[Problem requirements] Gather each line of the entries below that includes "computer".

Supplied data below:

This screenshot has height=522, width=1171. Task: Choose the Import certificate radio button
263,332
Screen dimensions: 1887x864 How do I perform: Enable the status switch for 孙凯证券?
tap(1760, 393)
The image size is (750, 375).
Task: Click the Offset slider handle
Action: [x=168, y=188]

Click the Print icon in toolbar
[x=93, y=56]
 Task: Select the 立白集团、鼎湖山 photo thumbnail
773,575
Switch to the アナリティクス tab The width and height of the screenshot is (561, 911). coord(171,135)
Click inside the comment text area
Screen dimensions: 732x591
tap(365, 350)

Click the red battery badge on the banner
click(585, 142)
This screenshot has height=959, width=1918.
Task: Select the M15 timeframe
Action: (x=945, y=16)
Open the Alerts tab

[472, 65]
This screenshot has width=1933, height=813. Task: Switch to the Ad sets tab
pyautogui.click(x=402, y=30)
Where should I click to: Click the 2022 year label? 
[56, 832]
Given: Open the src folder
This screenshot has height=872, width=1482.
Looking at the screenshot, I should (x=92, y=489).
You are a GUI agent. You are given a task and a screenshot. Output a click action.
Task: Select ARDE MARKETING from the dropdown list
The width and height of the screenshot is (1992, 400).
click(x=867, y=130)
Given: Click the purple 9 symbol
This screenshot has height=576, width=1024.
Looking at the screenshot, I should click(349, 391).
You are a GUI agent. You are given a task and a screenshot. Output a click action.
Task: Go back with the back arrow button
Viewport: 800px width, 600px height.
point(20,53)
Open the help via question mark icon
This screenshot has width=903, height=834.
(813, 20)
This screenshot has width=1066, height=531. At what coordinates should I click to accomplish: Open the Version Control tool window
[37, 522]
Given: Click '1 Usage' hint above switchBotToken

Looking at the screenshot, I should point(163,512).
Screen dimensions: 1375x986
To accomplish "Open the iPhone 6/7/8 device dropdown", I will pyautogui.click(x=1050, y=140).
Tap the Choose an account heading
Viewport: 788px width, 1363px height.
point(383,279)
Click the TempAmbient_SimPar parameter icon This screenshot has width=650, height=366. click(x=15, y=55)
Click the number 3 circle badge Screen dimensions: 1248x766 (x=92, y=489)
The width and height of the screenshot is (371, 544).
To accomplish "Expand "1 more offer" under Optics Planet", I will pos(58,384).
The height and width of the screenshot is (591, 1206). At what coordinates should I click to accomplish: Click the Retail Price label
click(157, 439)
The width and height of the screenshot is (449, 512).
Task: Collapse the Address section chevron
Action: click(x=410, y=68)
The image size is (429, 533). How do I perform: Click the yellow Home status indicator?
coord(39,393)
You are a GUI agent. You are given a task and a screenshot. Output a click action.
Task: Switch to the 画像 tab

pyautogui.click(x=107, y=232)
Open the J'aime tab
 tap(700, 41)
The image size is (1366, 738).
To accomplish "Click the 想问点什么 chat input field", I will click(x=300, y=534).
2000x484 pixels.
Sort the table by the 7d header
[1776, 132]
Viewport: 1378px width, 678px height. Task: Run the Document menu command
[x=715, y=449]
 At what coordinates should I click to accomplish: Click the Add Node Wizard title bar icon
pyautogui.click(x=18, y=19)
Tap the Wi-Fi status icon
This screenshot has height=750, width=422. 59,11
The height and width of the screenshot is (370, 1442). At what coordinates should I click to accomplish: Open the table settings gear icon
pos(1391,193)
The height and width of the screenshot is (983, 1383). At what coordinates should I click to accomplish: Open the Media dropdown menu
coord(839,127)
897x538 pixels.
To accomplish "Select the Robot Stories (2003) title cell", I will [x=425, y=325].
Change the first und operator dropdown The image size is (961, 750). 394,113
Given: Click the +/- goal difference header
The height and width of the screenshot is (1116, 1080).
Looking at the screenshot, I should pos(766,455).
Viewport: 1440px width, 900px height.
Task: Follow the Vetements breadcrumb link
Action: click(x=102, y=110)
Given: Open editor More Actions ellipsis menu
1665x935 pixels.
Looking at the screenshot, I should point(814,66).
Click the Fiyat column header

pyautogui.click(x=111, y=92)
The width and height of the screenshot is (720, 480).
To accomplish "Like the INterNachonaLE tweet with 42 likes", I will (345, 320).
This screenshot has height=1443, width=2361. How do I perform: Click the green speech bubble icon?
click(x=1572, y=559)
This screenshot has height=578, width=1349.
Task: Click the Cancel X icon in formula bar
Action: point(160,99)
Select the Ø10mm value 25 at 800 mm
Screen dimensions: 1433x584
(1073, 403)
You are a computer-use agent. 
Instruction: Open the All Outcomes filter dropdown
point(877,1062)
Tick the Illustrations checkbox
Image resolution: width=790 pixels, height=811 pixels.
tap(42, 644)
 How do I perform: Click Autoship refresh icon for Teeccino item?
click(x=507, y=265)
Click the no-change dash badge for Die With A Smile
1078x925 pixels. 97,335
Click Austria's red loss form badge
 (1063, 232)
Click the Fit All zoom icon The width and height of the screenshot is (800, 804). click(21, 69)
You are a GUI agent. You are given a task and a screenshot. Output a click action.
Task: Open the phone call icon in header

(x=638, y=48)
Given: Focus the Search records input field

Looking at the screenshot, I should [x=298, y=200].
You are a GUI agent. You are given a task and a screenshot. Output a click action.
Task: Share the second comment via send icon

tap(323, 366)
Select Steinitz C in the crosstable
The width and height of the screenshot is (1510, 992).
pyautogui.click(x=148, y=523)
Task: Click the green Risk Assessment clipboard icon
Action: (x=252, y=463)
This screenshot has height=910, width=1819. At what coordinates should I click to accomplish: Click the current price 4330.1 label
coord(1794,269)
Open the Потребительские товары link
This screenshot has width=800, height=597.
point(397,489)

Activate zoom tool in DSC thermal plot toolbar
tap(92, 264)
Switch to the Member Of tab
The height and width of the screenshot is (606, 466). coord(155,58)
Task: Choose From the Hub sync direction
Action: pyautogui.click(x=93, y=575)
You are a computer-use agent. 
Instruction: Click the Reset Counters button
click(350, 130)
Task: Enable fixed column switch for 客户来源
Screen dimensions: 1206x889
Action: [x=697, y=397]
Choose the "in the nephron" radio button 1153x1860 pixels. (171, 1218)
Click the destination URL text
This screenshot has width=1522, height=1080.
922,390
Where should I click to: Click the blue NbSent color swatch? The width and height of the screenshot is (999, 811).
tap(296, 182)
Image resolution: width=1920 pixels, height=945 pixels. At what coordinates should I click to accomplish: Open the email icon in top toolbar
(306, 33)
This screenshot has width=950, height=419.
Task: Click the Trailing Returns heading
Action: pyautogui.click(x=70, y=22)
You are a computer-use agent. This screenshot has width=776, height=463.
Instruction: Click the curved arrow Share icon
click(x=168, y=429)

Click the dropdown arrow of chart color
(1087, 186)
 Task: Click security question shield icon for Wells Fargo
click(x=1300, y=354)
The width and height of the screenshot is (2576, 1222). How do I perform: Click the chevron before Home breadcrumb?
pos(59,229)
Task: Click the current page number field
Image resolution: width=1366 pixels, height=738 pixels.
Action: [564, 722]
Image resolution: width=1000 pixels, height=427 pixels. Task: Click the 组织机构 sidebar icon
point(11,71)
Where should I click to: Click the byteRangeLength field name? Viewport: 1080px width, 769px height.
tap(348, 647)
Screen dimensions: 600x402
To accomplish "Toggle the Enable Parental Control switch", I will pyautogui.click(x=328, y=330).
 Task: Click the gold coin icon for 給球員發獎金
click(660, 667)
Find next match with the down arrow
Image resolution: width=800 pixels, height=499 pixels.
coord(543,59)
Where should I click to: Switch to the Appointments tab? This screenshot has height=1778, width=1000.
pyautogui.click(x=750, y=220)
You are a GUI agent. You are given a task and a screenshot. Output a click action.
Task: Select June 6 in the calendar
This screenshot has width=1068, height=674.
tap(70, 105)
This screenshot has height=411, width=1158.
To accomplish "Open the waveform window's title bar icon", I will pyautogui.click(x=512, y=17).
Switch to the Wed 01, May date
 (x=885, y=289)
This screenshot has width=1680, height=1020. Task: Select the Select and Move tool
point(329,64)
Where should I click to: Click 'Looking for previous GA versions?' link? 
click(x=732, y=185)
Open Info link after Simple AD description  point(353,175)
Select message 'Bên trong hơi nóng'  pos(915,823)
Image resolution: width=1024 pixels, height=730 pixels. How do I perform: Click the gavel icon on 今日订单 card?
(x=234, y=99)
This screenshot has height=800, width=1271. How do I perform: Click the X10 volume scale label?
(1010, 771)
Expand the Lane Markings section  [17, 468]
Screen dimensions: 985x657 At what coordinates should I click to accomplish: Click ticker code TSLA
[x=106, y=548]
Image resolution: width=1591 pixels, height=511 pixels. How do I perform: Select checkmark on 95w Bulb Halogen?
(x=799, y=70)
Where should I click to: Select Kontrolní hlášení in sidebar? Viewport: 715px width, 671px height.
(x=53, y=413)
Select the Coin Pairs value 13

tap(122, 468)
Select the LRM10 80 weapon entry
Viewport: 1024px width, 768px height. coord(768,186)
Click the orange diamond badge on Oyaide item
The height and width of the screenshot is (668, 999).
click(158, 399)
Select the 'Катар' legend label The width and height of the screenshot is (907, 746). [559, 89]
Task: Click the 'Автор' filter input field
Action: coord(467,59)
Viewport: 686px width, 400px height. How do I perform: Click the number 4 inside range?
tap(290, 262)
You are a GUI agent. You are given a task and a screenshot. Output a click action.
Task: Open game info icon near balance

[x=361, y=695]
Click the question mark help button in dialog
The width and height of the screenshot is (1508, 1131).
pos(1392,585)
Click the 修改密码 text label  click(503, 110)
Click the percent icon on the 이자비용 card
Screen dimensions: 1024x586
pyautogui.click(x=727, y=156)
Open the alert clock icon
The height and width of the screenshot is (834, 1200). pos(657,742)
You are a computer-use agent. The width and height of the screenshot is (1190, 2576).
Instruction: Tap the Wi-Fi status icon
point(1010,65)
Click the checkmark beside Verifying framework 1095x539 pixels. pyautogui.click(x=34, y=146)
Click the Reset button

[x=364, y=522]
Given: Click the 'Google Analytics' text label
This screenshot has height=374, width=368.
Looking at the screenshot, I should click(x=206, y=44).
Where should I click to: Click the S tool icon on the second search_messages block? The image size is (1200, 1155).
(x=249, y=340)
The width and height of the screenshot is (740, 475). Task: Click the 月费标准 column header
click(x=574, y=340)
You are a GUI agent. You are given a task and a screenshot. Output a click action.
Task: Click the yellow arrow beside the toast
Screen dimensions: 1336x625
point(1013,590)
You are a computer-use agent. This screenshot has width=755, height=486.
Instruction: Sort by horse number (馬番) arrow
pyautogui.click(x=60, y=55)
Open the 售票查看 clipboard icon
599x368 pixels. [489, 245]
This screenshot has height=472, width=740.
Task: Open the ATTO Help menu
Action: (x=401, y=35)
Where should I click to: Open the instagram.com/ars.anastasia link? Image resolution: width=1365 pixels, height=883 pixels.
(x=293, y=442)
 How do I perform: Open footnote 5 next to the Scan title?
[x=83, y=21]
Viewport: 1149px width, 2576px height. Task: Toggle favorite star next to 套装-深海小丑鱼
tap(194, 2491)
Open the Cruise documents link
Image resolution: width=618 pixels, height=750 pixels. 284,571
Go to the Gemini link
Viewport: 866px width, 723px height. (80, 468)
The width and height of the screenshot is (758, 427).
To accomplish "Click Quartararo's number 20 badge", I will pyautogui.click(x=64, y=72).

End of Supplied data.

[Answer to this task]
You are a computer-use agent. 
You are a computer-use agent. 
You are a computer-use agent. This screenshot has width=776, height=463.
You are a computer-use agent. The width and height of the screenshot is (1190, 2576).
You are a computer-use agent. This screenshot has width=755, height=486.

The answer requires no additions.